An Overseas Citizen of India (OCI) does not need a visa to enter India or live there for extended periods. This is indeed a cause for delight for millions of expatriates and their children abroad.
But before we examine the benefits, let us delve into two terms that are used interchangeably by many—NRI and OCI—and thus cause confusion.
NRI and OCI Differences
An NRI is an Indian citizen who has emigrated abroad for work, study, or personal reasons. Anyone who lives outside India is an NRI according to Section 6 of the Income Tax Act, 1961. There are further classifications of RNOR and NRI, but those are not important at this stage.
It is important to note that an NRI remains an Indian citizen, is eligible to vote, and does not need a visa to enter India. Some NRIs stay abroad for decades but have almost the same rights as resident Indians (other than needing some changes for scrutinizing their financial transactions, such as an NRO account in place of a plain savings account).
“OCI” is a relatively new term.

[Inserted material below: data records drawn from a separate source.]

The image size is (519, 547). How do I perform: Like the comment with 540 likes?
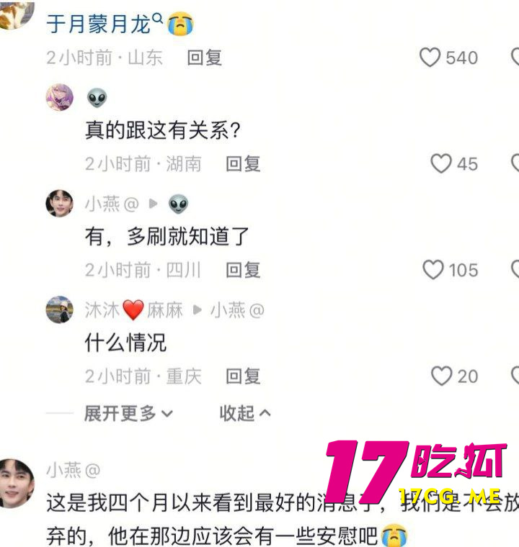point(430,58)
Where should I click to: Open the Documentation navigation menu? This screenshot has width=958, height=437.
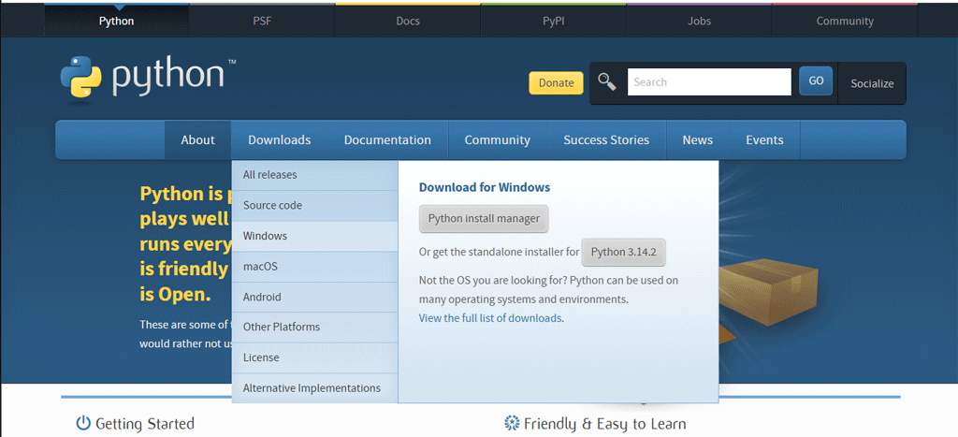point(387,140)
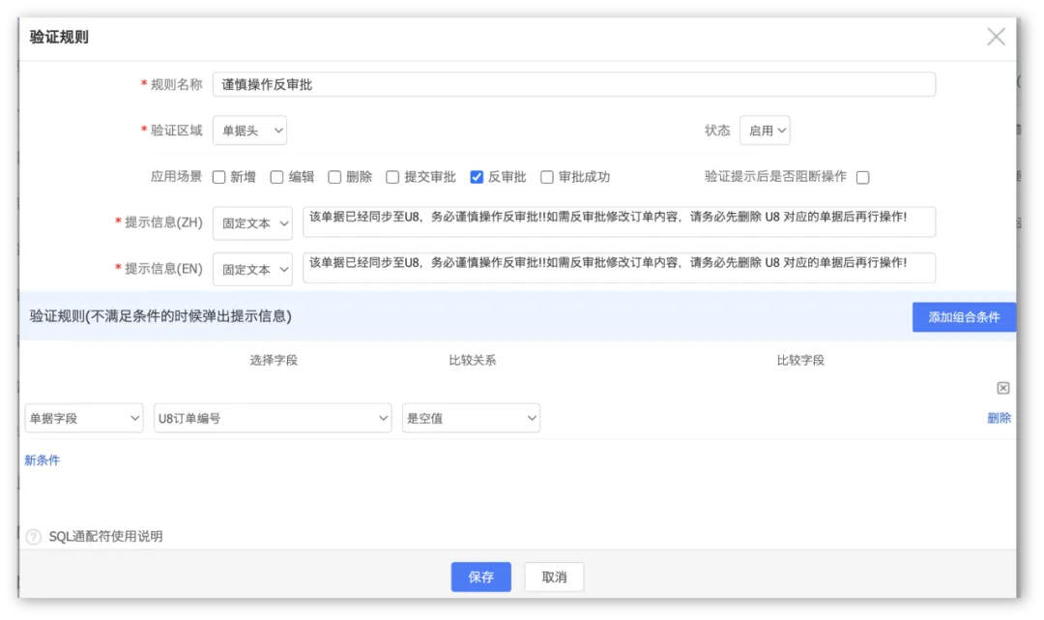Open the 验证区域 dropdown showing 单据头
The image size is (1044, 620).
click(x=249, y=131)
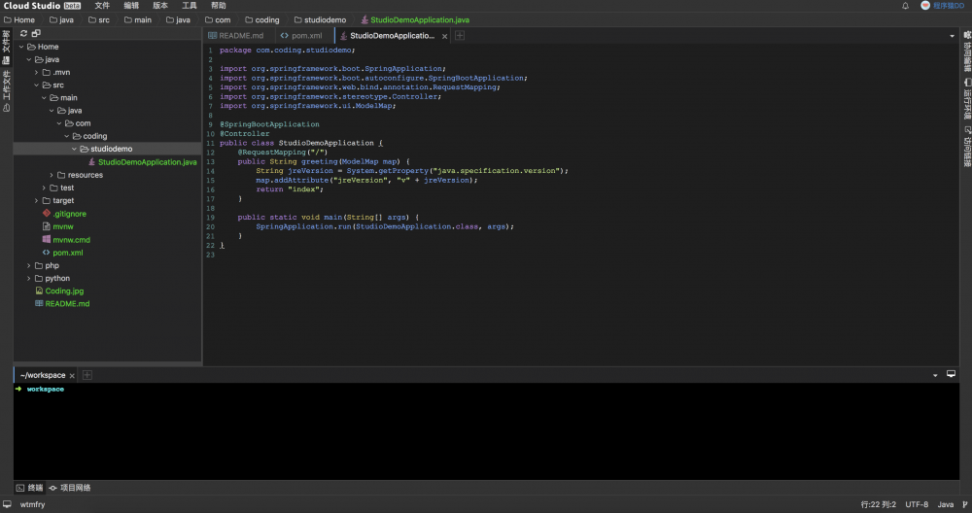
Task: Switch to the pom.xml editor tab
Action: pos(301,36)
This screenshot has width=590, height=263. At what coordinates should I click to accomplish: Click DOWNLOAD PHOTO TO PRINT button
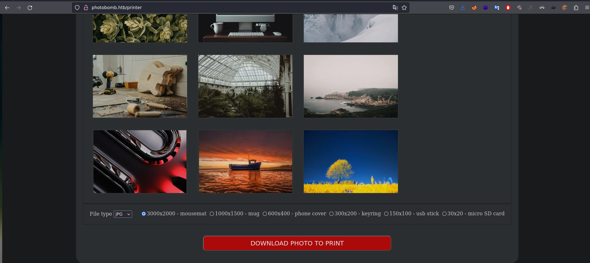coord(297,243)
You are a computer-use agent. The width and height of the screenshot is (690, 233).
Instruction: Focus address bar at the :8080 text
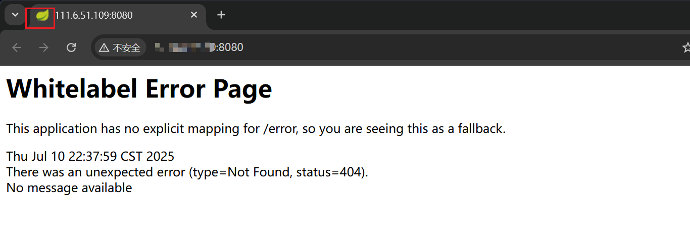(x=229, y=48)
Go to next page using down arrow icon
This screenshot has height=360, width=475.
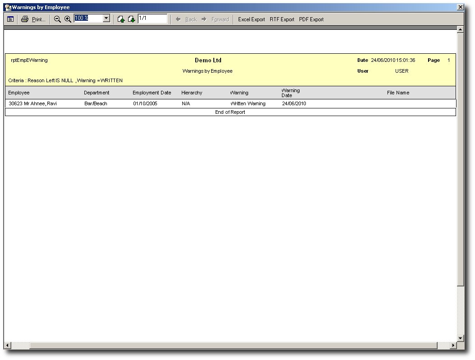pyautogui.click(x=131, y=19)
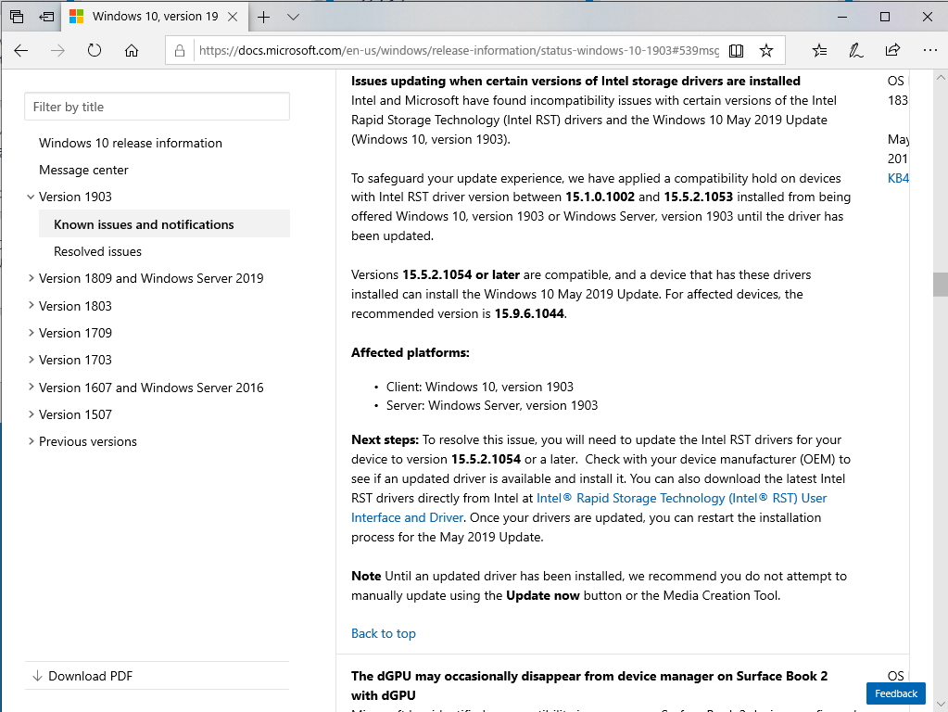Open the browser Home page
The image size is (948, 712).
click(x=130, y=51)
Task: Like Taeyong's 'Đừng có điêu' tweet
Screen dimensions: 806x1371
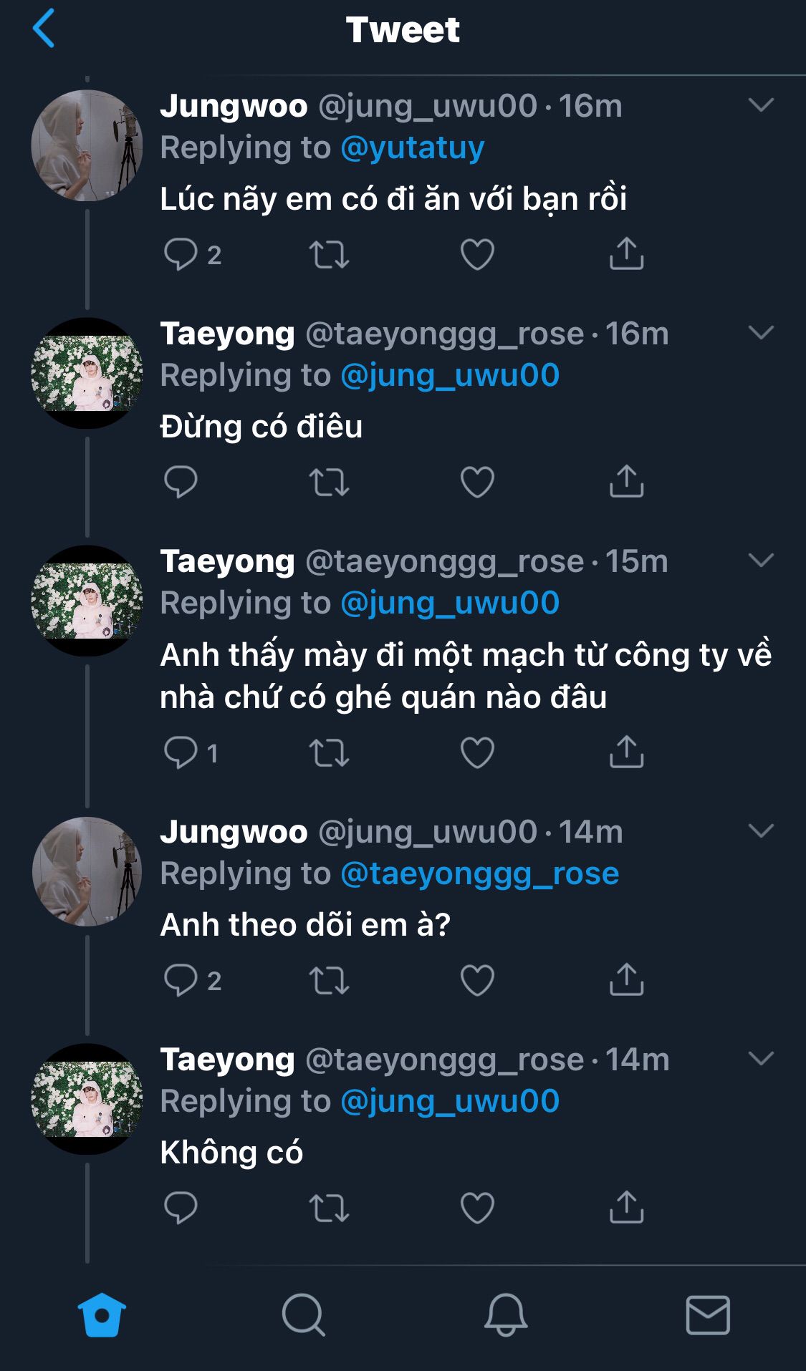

An OCI is actually a card that the government of India gives to certain foreigners who can prove their eligibility for it. So, a person who has this card is deemed an OCI cardholder.
- An OCI cardholder may have at one time been an Indian citizen, e.g., an Indian who migrated to the U.S. at age 24, became a green-card holder at 32, and a U.S. citizen at 45.
- Otherwise, an OCI cardholder has at least one Indian parent, grandparent, or great-grandparent who is (or was) an Indian citizen.
- Lastly, anyone who has been married for at least two years to an OCI cardholder or Indian citizen is also an Overseas Citizen of India.
Just briefly, we must mention that at one time (between 2002 and 2015), the term “PIO card” (Person of Indian Origin Card) was in use. A PIO card holder did not require a visa to visit India or have to register at the Foreigner Regional Registration Office (FRRO) if they intended to stay for less than six months. Upon assuming office, the NDA government under Prime Minister Modi amended the rules in 2014 and the framework of the OCI.
The acronym PIO Card is no longer in use.
Lifelong Visas for OCI Cardholders
- An OCI cardholder has access to a lifelong visa that is valid for 100 years from the recipient’s date of birth. They do not have to register at FRRO at all (unlike PIOs, who had a six-month limit).
- They are free to buy property, as long as it is not agricultural land.
- Using a Portfolio Investment Scheme, they can invest in the Indian stock market and own a driver’s license and a PAN card.
- They can’t hold a government job or become an elected official.
For all practical purposes, they have a permanent residency visa for India.
What is the Effect?
Indian law does not allow dual citizenship. Being granted an OCI card is as near as one can get to being a citizen of India without actually being one.
The principal good that has come out of it is economic.
It is easier for a foreign multinational to deploy an OCI cardholder to India. There is no headache about work visas or FRRO registrations. Since the Indian diaspora abroad is vast and talented, it makes sense to send an OCI cardholder to India. They can enter and leave without any hassle, buy an apartment, and move around everywhere (apart from places requiring Inner Line Permits, like Arunachal Pradesh).
An OCI card also makes it possible for people of Indian lineage to invest in India. There is a huge number of Indian scientists and engineers abroad who can easily participate in Indian startups. Until the OCI rule came into effect, this was an untapped resource.
Thus, if you are of Indian descent and living abroad as an OCI cardholder, you have unrestricted access to India and the enormous market she offers.